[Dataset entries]
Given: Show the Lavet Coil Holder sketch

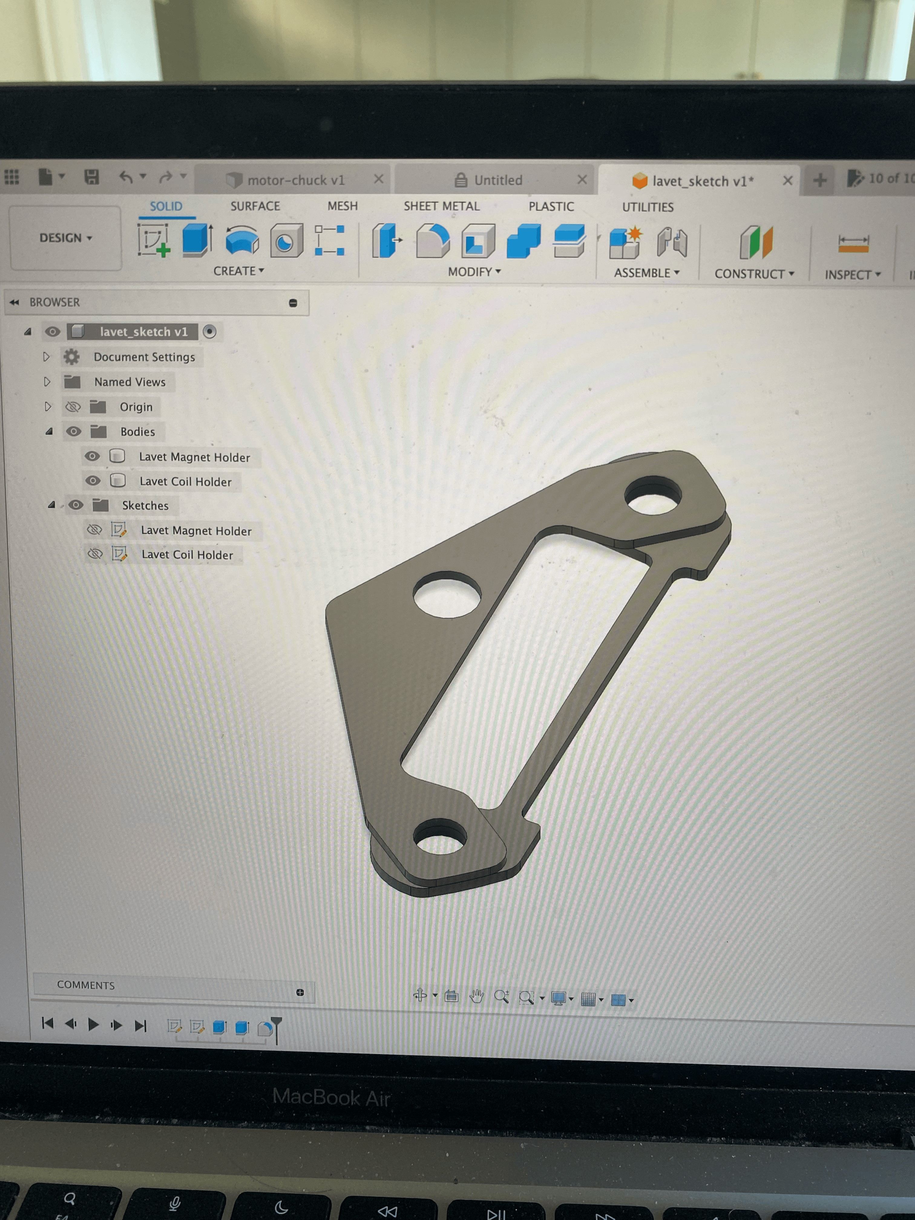Looking at the screenshot, I should click(95, 553).
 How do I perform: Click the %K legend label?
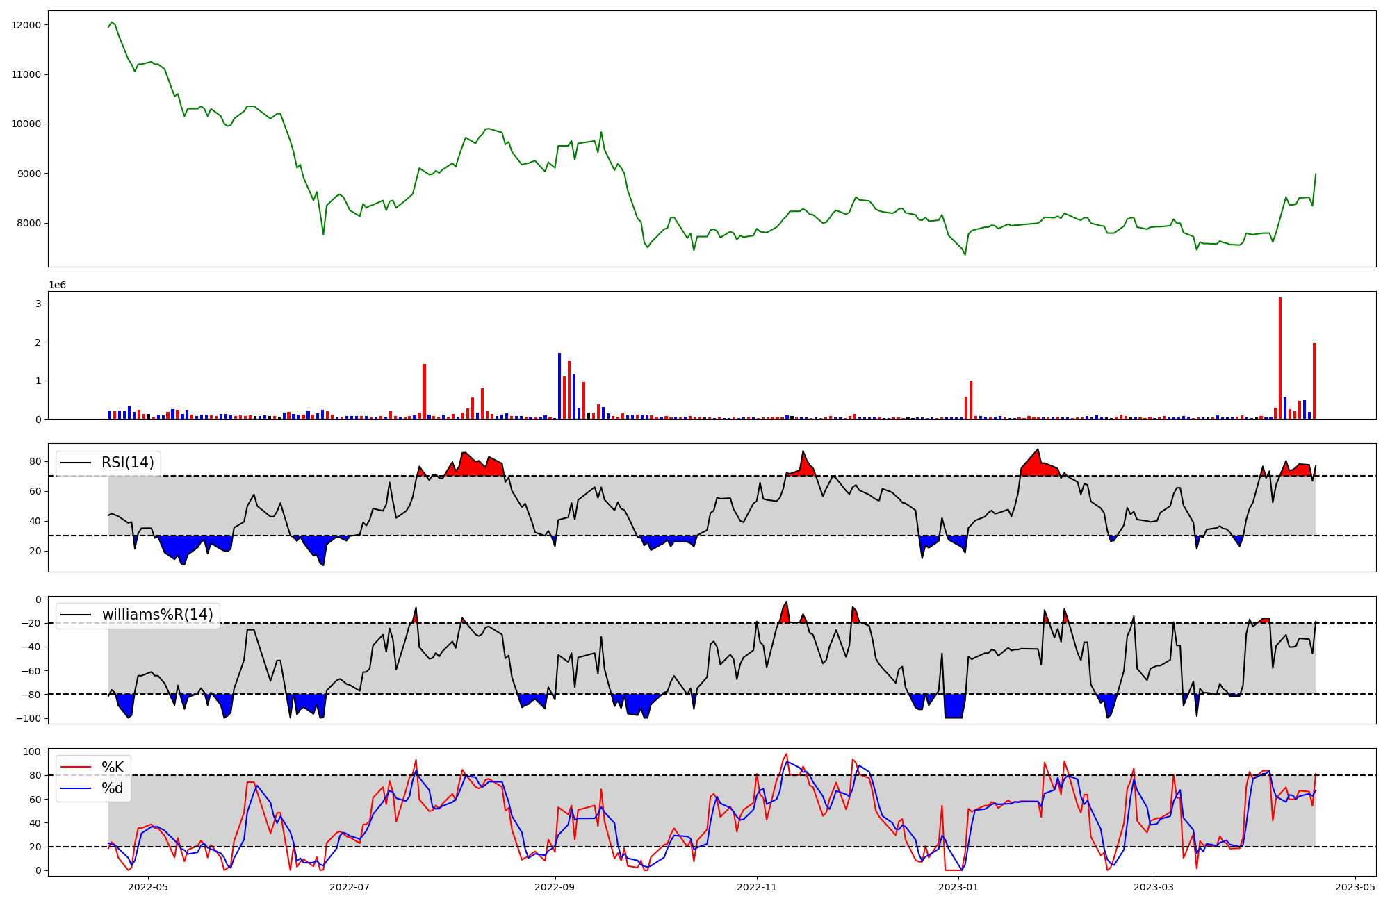[x=113, y=767]
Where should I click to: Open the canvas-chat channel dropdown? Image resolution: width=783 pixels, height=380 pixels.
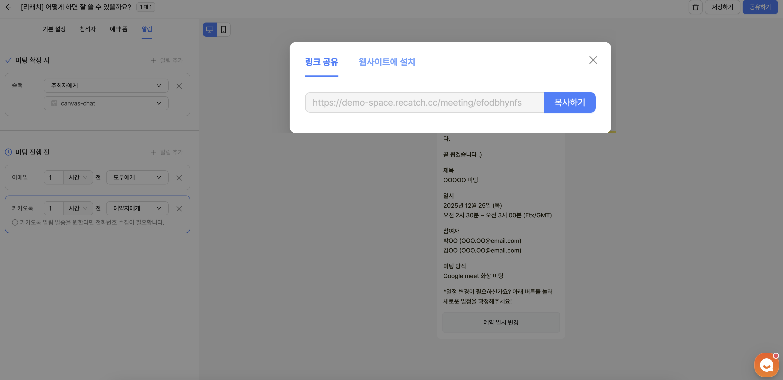[x=106, y=103]
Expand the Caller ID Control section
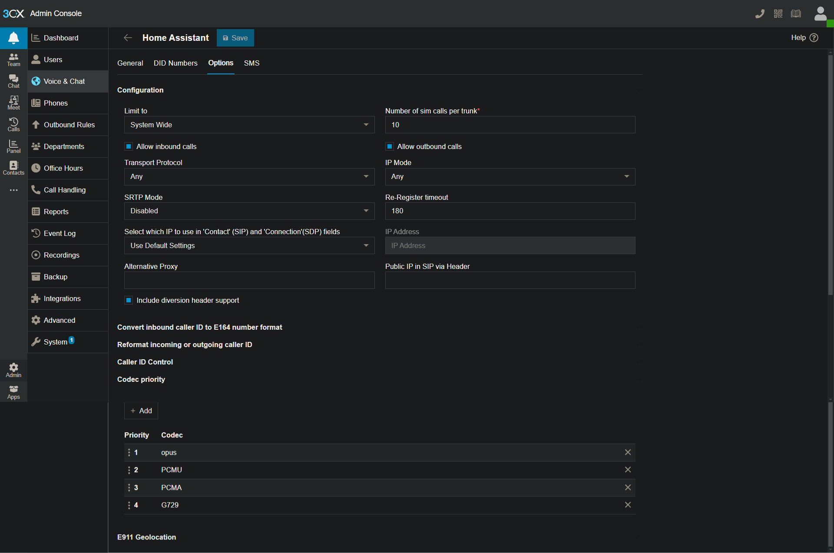The image size is (834, 553). point(145,362)
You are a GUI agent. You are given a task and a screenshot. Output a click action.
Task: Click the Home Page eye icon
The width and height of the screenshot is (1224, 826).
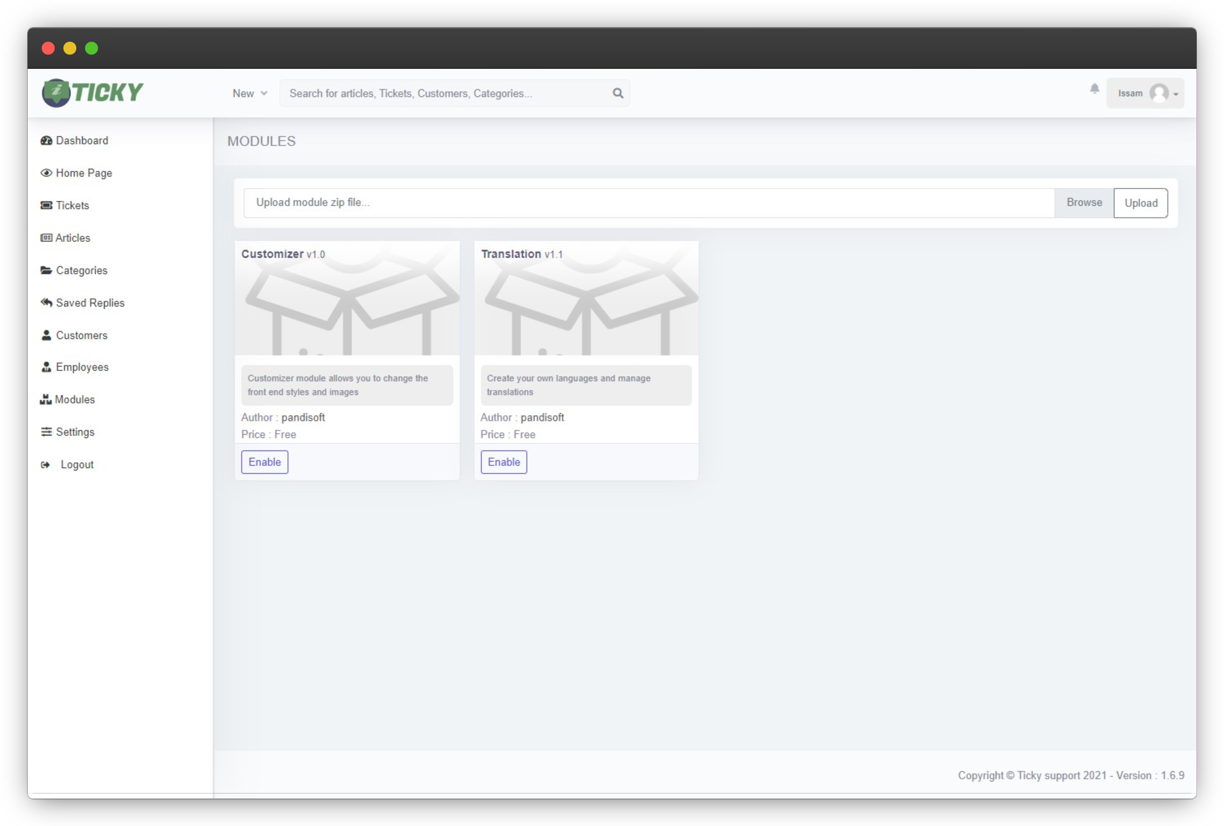click(x=46, y=173)
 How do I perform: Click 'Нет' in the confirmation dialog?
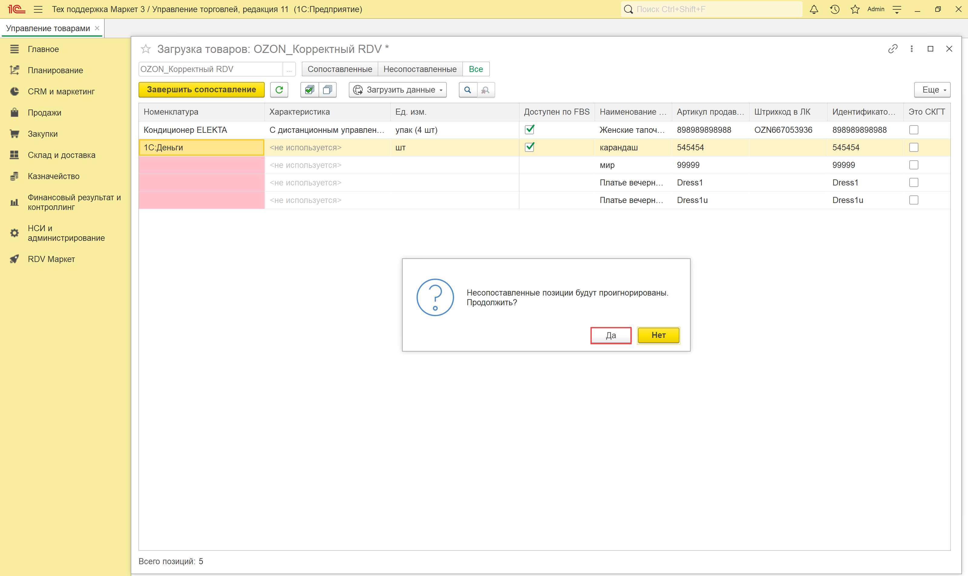(x=658, y=335)
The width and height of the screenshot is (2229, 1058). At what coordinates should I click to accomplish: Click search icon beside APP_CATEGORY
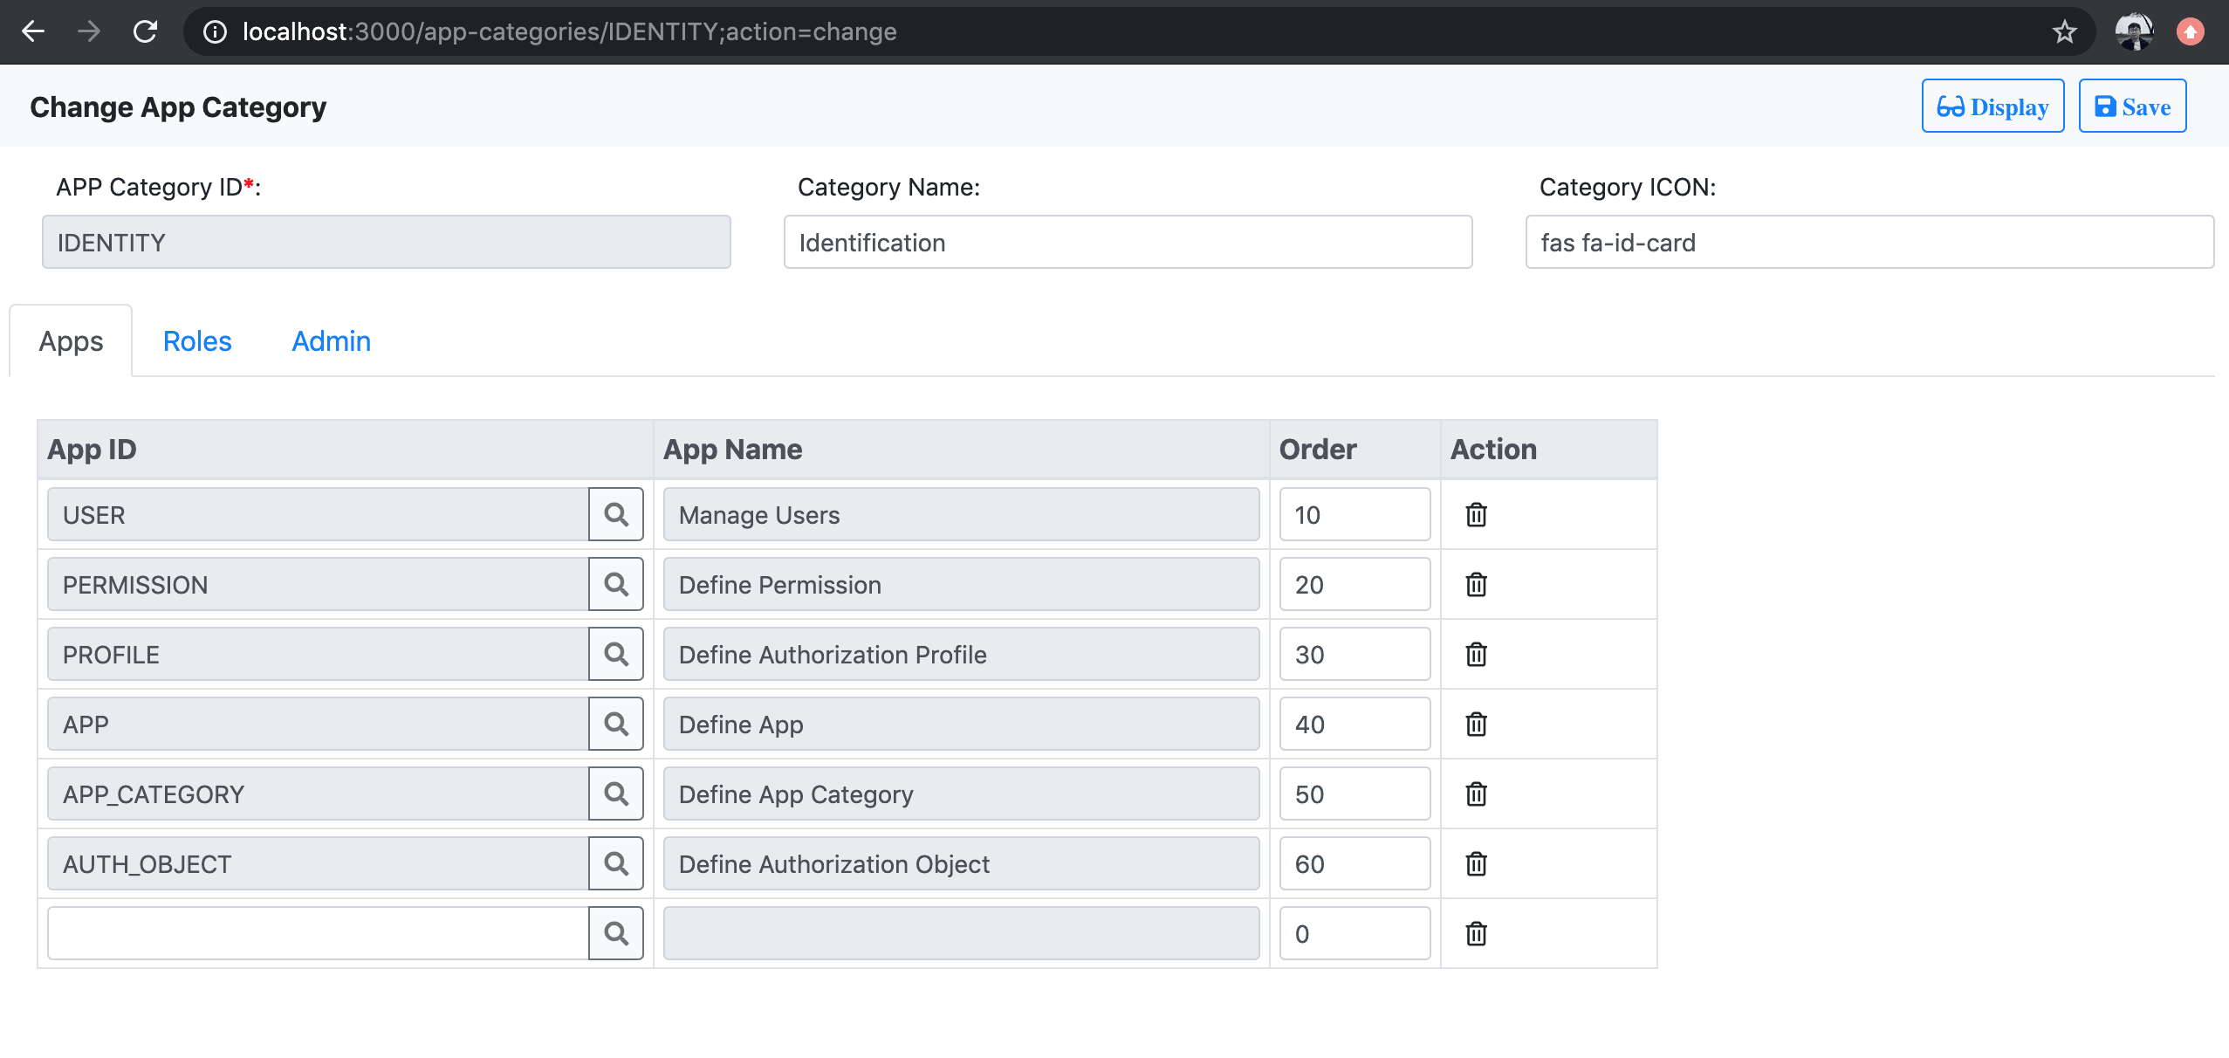point(616,794)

**Your task:**
Each line above is to be repeated exactly as written; no picture is carried over.

**Solved problem:**
Given: Show the Lavet Coil Holder sketch

Looking at the screenshot, I should click(95, 553).
 How do I perform: Click the %K legend label?
[x=113, y=767]
Where should I click to: Open the canvas-chat channel dropdown? Image resolution: width=783 pixels, height=380 pixels.
[x=106, y=103]
Expand the Caller ID Control section
The image size is (834, 553). point(145,362)
You are a GUI agent. You are given a task and a screenshot. Output a click action.
Task: Click the Home Page eye icon
The width and height of the screenshot is (1224, 826).
click(x=46, y=173)
 How do I perform: Click 'Нет' in the confirmation dialog?
(x=658, y=335)
The width and height of the screenshot is (2229, 1058). At what coordinates should I click to accomplish: Click search icon beside APP_CATEGORY
point(616,794)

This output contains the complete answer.